Il fatto - che viene confermato al "Mattino online" da una fonte autorevole - è accaduto lo stesso giorno in cui il presunto assassino della bimba di sei anni è stato tradotto in carcere.
Le urla che provenivano dalla cella al terzo piano del padiglione Roma, che ospita i cosiddetti "sex offenders", autori di reati gravi legati alla sfera sessuale hanno richiamato gli agenti. La direzione del carcere è immediatamente intervenuta attivando un'indagine interna per identificare gli aggressori. Si cercano i colpevoli e presto anche la Procura di Napoli potrebbe aprire un facicolo sul'accaduto. Nel frattempo Raimondo Caputo è stato trasferito in altra cella, in isolamento. L'uomo nell'interrogatorio si è dichiarato innocente. «Non ho ucciso Fortuna, non ero lì quando lei è caduta, né ho mai commesso abusi sessuali»: si è difeso così nell'interrogatorio di garanzia davanti al gip accusato di aver violentato e ucciso la piccola Fortuna Loffredo, di 6 anni, buttandola giù dall'ottavo piano nel Parco Verde di Caivano il 24 giugno 2014.

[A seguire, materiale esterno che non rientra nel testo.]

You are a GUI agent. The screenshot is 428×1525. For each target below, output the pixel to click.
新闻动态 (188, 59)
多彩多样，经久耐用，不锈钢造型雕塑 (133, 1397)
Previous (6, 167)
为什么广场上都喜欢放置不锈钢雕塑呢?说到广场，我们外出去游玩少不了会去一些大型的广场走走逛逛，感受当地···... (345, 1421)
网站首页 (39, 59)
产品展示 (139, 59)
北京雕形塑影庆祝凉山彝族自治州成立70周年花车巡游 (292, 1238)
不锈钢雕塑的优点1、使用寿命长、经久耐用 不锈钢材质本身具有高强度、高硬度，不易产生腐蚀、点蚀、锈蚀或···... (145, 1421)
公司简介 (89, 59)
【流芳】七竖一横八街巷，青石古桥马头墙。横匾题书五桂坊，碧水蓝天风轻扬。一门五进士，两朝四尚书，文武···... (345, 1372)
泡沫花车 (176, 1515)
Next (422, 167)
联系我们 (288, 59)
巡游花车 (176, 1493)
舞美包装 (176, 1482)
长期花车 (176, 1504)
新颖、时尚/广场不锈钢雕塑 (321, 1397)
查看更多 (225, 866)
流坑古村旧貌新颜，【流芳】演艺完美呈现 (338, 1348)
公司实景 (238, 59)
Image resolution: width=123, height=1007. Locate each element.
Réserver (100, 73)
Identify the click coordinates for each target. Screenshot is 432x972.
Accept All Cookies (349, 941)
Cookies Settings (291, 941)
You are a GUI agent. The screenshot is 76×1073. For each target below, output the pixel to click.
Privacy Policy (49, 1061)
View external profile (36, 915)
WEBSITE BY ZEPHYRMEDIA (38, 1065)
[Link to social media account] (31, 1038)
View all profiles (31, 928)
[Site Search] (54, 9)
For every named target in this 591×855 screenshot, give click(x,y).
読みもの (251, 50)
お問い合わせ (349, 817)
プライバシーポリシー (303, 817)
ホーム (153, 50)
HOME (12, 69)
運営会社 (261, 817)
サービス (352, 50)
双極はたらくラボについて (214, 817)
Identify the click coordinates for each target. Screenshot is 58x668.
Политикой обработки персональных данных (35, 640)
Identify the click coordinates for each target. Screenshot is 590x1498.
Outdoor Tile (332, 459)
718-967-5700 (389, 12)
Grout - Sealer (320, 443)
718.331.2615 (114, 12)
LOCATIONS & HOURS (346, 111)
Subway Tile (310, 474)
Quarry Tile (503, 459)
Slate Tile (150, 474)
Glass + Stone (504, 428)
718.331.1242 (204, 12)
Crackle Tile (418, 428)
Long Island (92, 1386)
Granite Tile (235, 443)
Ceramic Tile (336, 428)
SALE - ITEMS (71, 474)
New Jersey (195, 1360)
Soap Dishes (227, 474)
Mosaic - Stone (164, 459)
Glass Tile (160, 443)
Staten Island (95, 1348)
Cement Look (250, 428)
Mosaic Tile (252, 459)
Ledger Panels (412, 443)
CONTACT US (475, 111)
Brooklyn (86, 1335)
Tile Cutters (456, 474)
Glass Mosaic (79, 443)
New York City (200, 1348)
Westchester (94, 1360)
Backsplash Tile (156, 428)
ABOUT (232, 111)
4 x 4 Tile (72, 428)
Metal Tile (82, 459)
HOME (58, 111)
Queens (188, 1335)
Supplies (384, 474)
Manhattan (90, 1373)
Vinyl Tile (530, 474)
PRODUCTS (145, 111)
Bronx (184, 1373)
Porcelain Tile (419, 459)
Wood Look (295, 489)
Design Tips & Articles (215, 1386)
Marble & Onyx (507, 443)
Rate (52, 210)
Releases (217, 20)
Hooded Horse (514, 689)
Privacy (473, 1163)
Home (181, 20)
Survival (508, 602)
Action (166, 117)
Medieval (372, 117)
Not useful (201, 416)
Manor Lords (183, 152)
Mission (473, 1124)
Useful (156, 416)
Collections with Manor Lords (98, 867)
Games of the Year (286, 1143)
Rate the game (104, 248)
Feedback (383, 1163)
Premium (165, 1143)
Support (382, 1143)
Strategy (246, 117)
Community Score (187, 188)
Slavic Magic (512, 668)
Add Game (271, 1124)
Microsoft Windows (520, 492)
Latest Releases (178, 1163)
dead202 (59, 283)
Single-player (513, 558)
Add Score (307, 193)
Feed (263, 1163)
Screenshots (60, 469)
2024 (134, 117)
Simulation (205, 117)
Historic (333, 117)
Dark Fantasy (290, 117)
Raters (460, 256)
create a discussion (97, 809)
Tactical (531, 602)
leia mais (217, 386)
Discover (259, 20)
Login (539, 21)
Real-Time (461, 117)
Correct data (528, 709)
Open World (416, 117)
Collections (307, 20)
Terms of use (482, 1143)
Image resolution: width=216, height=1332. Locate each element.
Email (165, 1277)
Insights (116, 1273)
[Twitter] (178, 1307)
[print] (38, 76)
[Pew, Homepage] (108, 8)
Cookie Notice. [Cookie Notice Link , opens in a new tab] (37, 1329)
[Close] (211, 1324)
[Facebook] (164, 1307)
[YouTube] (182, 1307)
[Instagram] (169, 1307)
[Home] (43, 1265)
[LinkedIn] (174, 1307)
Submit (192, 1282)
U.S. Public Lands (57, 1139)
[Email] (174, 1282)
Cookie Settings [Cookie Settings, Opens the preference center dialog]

Due inquiline del «palazzo degli orrori» di Parco Verde sono indagate dalla Procura di Napoli Nord per l'ipotesi di reato di false dichiarazioni rese all'autorità giudiziaria. Fra le persone indagate - si apprende da fonti vicine all'inchiesta - vi è la donna che gli investigatori ritengono abbia raccolto la scarpa persa da Fortuna al momento della morte. La donna raccontò agli investigatori che, il giorno della morte di Fortuna, era rimasta seduta tutta la mattina fuori alla porta di casa e non aveva visto passare nessuno. Qualche giorno dopo però la donna venne intercettata nella sua abitazione mentre parlava con il figlio. «L'ho buttata io la scarpa, non lo voglio dire a nessun 'u fatt ra scarpetellà, perché qua sono venute le guardie», diceva, riferendosi al sandalo di Fortuna, perso durante la caduta dall'ottavo piano del palazzo.